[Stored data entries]
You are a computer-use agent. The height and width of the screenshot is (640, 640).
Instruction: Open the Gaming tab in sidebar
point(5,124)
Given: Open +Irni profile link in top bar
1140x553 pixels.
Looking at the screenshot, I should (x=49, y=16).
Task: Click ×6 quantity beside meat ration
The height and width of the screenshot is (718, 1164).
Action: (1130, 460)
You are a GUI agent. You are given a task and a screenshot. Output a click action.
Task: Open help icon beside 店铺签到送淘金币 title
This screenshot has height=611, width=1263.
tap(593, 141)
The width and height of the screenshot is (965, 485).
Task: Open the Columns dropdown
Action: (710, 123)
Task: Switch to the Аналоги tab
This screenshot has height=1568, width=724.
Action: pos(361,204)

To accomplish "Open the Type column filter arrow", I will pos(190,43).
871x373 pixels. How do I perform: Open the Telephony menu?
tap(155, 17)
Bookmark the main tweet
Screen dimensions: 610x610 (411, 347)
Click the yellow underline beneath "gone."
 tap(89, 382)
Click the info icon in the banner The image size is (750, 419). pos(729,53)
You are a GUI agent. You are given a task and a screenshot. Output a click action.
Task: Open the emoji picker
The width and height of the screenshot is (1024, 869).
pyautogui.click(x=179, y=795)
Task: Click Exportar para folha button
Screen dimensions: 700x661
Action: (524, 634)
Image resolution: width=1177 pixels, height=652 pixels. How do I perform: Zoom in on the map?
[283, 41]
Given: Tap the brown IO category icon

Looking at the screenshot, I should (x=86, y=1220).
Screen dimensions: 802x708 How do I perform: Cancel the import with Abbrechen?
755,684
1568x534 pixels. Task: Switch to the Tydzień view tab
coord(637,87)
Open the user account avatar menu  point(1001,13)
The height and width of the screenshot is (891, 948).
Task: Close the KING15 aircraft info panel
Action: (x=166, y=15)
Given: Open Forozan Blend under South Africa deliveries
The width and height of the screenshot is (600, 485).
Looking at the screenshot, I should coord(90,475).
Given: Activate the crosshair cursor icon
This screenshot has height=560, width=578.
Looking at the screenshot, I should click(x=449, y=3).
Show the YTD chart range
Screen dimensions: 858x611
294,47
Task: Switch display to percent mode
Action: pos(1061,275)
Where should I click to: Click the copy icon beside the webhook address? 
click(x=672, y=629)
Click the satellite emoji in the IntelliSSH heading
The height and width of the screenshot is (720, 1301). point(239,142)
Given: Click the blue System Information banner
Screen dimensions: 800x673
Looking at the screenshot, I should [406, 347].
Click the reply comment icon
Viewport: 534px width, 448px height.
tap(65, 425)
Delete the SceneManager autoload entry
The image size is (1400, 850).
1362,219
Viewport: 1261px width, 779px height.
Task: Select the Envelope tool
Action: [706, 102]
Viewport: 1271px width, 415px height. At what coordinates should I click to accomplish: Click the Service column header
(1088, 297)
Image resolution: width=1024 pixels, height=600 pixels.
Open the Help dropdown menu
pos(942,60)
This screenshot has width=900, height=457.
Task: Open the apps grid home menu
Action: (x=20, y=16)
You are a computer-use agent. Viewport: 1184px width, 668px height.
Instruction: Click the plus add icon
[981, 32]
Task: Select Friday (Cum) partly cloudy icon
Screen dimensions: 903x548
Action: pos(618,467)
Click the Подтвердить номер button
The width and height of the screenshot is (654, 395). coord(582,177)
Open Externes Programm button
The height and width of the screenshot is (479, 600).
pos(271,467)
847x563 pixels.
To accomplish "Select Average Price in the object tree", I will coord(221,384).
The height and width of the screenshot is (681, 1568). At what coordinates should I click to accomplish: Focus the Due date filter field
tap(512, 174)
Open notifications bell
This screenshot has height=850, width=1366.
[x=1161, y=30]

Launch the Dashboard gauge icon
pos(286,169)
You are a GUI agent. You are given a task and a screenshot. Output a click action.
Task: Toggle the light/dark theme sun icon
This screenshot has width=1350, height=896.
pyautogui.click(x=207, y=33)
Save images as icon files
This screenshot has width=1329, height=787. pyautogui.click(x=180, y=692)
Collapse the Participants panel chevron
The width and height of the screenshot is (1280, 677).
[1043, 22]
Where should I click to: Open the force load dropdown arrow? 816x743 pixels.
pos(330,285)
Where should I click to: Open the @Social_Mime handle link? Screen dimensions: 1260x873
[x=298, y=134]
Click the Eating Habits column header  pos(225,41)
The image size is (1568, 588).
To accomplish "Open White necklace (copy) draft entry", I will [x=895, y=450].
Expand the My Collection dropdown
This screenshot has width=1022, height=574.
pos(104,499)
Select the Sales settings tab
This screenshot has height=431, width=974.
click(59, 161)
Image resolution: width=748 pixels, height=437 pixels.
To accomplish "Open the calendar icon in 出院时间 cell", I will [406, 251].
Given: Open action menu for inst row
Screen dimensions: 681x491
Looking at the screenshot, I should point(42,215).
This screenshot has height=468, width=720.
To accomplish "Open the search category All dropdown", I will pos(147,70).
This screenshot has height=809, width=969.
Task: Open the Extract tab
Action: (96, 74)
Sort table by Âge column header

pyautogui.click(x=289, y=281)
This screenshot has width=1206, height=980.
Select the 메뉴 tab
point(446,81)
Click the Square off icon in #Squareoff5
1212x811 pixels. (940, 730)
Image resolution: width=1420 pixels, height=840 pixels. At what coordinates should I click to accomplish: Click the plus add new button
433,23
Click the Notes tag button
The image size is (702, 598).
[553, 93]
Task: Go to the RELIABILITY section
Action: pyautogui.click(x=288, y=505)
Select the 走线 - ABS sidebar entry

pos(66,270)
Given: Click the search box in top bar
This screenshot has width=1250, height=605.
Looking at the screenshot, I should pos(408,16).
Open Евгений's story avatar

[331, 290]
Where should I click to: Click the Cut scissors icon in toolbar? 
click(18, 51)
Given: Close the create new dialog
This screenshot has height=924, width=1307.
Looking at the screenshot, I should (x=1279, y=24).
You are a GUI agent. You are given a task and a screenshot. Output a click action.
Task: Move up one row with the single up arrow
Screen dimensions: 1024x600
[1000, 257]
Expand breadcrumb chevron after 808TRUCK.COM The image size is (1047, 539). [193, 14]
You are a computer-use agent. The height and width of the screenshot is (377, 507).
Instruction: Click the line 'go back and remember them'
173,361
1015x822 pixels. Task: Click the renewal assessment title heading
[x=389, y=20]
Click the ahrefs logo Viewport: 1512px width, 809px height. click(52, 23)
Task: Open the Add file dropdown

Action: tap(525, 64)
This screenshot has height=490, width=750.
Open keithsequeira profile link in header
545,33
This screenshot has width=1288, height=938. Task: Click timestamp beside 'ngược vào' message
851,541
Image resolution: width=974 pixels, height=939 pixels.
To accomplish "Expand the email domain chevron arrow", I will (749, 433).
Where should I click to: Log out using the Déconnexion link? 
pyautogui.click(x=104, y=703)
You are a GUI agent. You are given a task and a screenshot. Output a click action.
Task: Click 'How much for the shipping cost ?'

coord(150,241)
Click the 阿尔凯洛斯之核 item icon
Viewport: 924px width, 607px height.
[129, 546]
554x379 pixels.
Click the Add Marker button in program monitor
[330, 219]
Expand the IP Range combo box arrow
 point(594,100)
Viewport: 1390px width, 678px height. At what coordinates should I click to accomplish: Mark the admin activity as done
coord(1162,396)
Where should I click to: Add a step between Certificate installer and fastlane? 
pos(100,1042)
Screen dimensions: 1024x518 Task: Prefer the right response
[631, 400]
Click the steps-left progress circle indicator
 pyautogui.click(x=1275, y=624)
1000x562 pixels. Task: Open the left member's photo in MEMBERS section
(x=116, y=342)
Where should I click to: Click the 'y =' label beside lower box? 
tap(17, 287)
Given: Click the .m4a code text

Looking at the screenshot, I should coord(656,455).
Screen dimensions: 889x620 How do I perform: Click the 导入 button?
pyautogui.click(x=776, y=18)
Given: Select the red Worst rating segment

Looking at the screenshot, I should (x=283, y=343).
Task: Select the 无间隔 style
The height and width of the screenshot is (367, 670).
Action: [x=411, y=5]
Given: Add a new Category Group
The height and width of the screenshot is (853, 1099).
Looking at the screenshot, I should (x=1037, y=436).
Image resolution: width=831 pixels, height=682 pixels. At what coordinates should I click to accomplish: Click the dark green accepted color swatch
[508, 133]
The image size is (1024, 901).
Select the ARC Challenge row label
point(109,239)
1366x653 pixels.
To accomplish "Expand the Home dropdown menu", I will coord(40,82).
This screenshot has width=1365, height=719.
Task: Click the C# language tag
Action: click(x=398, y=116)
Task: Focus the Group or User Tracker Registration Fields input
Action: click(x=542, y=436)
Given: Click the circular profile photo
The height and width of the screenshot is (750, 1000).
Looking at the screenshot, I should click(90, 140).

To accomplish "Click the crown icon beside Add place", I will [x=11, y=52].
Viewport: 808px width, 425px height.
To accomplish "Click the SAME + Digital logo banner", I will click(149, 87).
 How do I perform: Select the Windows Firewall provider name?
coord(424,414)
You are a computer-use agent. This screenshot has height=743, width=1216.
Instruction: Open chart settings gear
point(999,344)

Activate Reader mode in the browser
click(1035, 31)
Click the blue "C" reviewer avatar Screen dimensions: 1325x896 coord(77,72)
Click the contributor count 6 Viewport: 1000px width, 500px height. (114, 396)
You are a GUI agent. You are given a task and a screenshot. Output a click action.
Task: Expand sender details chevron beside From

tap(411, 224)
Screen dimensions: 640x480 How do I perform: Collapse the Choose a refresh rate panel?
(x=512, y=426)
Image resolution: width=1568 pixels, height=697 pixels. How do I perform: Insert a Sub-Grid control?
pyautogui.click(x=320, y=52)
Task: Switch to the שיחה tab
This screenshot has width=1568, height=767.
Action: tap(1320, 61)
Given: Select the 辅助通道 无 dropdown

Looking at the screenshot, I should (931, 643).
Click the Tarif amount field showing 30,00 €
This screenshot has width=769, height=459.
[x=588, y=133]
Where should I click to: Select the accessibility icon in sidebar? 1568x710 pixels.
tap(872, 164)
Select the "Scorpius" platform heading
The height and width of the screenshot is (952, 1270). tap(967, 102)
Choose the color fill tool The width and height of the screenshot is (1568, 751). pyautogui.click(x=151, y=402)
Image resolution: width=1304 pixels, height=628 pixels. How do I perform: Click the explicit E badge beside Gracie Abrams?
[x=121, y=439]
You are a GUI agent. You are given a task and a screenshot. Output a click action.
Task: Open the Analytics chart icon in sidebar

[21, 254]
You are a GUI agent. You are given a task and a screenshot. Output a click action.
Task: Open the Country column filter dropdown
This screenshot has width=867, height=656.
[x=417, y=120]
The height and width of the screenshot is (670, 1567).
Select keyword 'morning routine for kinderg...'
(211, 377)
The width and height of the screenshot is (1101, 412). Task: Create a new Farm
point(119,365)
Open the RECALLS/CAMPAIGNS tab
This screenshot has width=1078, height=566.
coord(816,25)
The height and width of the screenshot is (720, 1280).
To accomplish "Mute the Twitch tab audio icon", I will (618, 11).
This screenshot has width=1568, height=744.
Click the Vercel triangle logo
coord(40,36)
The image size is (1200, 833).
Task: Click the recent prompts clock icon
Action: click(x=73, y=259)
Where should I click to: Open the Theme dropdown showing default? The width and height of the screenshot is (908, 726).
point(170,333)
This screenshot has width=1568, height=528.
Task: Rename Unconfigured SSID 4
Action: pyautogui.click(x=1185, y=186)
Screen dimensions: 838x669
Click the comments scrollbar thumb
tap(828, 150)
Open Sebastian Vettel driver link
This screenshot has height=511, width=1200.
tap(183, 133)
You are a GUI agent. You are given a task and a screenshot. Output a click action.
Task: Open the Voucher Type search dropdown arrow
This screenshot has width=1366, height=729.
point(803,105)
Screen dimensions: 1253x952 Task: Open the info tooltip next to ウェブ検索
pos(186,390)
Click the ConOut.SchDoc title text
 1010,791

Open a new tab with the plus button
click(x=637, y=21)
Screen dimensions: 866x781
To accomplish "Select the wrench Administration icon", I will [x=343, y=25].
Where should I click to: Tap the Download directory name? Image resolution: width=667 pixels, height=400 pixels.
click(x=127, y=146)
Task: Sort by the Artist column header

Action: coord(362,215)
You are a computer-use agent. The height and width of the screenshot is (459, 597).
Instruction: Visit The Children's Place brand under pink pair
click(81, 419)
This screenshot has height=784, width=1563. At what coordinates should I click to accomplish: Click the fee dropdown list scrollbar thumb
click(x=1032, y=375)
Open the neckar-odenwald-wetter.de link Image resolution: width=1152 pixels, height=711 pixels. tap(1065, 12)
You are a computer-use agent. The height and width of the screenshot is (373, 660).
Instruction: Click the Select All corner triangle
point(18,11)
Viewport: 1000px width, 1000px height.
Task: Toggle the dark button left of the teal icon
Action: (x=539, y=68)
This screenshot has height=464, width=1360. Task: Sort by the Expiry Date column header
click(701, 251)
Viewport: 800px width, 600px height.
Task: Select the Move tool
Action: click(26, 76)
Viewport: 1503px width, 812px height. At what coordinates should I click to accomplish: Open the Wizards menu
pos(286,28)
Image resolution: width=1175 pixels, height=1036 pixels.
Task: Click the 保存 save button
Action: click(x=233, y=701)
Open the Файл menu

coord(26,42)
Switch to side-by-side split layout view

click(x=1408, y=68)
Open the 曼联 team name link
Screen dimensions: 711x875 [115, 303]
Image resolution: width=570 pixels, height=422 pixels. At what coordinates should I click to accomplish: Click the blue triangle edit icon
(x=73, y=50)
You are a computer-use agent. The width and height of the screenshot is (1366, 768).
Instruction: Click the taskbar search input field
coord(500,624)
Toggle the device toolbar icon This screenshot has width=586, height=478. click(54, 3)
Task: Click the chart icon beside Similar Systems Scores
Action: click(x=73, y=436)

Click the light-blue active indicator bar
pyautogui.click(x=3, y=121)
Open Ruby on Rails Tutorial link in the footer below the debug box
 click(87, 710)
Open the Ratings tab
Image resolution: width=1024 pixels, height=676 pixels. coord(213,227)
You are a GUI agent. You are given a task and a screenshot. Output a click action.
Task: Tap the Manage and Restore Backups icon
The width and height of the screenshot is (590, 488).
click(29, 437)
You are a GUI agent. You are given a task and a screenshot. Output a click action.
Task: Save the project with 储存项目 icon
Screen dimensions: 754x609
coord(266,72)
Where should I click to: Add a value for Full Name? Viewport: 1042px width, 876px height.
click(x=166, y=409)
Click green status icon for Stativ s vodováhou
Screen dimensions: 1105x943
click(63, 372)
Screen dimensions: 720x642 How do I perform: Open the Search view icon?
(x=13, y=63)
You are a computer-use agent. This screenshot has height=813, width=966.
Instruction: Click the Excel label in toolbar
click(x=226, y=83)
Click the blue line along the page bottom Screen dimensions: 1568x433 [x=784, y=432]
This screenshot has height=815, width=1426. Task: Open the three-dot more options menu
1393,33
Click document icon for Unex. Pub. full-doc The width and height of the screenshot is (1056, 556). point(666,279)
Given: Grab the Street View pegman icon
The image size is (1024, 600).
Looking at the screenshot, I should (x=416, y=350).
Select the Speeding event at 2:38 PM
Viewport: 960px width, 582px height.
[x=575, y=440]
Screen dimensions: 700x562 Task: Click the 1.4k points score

- _Problem to work on_: Where a line in the entries holds "Type", copy that line.

- _Result of the task_:
To accomplish "Open the Type column filter arrow", I will pos(190,43).
Task: Open the Voucher Type search dropdown arrow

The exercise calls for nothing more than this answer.